The relationship between rising temperatures and pre-term births is now well established. A 2024 meta-analysis of 198 studies across 66 countries found that the odds of pre-term birth increase by about 4% for every 1°C rise in the average temperature women are exposed to in the month before giving birth, and more over longer periods. Heatwaves increase the likelihood of pre-term birth by more than a quarter. Strong links have also been found between hotter weather and stillbirths, as well as gestational diabetes and hypertensive disorders in expectant mothers.
Most studies have been conducted in rich, temperate countries, so the true impact could be much larger. In The Gambia, research by Dr Ana Bonell of the London School of Hygiene and Tropical Medicine found that pregnant women working in the fields were exposed to dangerous heat on most days and that in a third of tests their fetuses showed signs of distress. The first large-scale study (2010, California) found that the risk of pre-term birth increased more than twice as much among black mothers than white ones for the same rise in temperature.

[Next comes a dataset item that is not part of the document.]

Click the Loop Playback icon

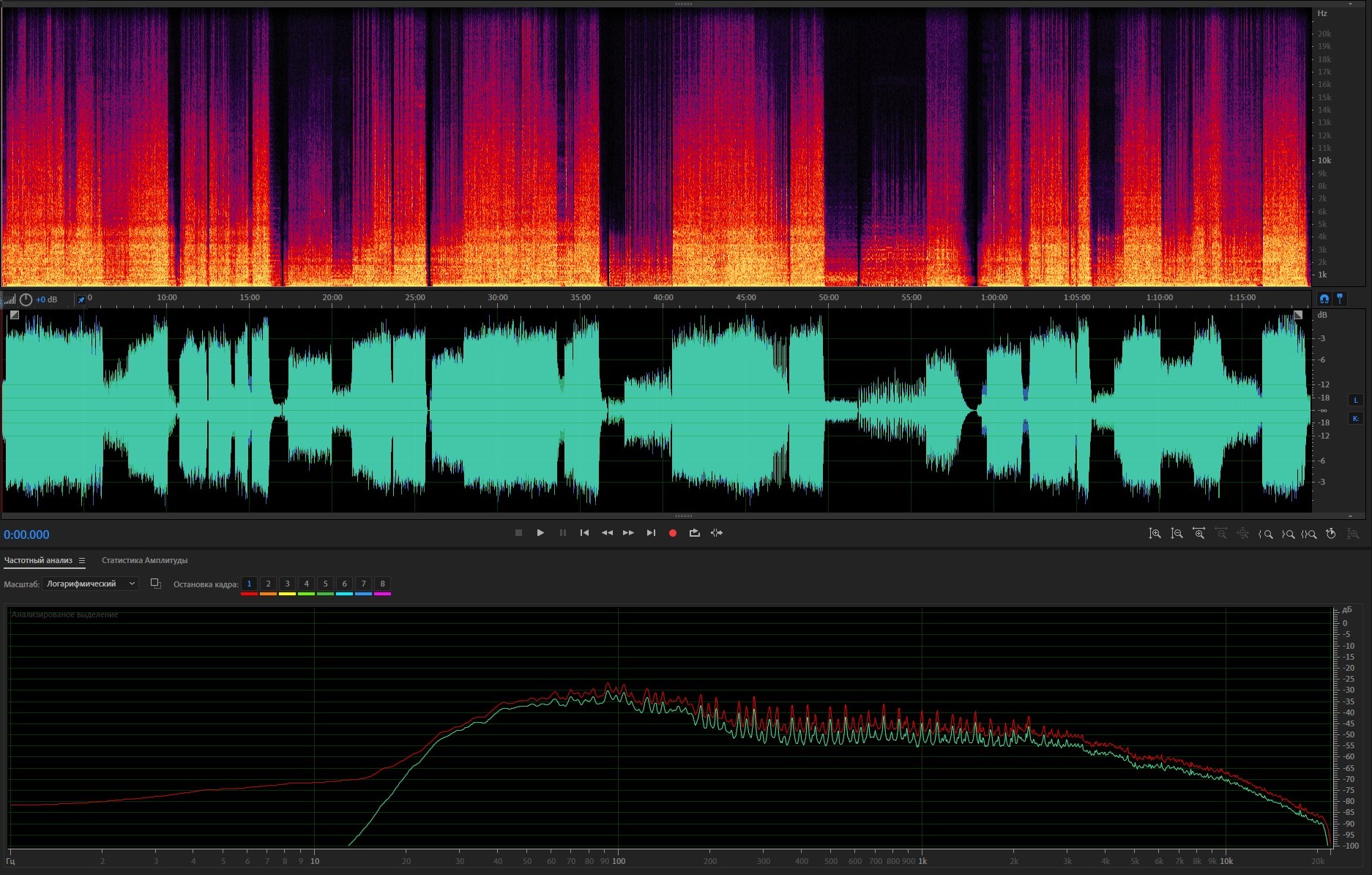694,533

In Africa, climate change is estimated to have doubled the number of heat-related deaths in children under five by 2009 compared with the level expected without global warming. On the world's current emissions trajectory, child mortality would rise by 20% in South Africa between 2040 and 2060, and pre-term births would increase by more than half in both South Africa and Kenya.
Scientists estimated that heatwaves caused an average of 13,262 pre-term births each year in China between 2010 and 2020, about a quarter of which were attributable to climate change. In India, about 47,000 heat-related neonatal deaths in the two decades after 2001 were caused by the changing climate; in Nigeria the figure was 31,700.
The WHO lists pre-term birth as a leading cause of lost human capital worldwide at all ages. Babies born too early are far more likely to suffer cardiovascular disease, respiratory issues and developmental disorders throughout their lives. By one estimate, each case in America has a lifetime cost to the economy of $64,815. Heat-related pre-term births in China cost the country more than $1bn a year.
The world's largest study trying to understand why heat affects pregnancy outcomes is led by Dr Jai Das at the Aga Khan University in Karachi, Pakistan. It is recruiting some 6,400 pregnant women and monitoring the exact conditions they face throughout pregnancy, including wearing devices logging temperature and humidity around the clock. The study is supported by the Wellcome Trust, which has awarded £17m to nine projects around the world investigating mothers' and babies' biological vulnerability to extreme heat.
Hypotheses under investigation include altered blood flow to the placenta, hormonal changes and disruption of how fetal cells express certain genes. A separate project, also led by Dr Das, tests cheap interventions in Pakistani homes such as adding canvas shading to roofs or painting walls a reflective colour. High Horizons, a research consortium backed by British and European public money, runs projects including an app offering tailored advice to pregnant women being trialled in Sweden, South Africa and Zimbabwe.
Climate Central, a research group, estimates that climate change has at least doubled the annual number of hot days that can increase pregnancy risks in 222 out of 247 countries. In America, several states now let Medicaid contribute to the cost of air-conditioning for the most vulnerable, though being poor and pregnant is not in itself enough to qualify.
Practically no countries mention maternal health in the climate-adaptation plans they submit to the UN. Only a fraction of the heat-health action plans requested by the WHO address it.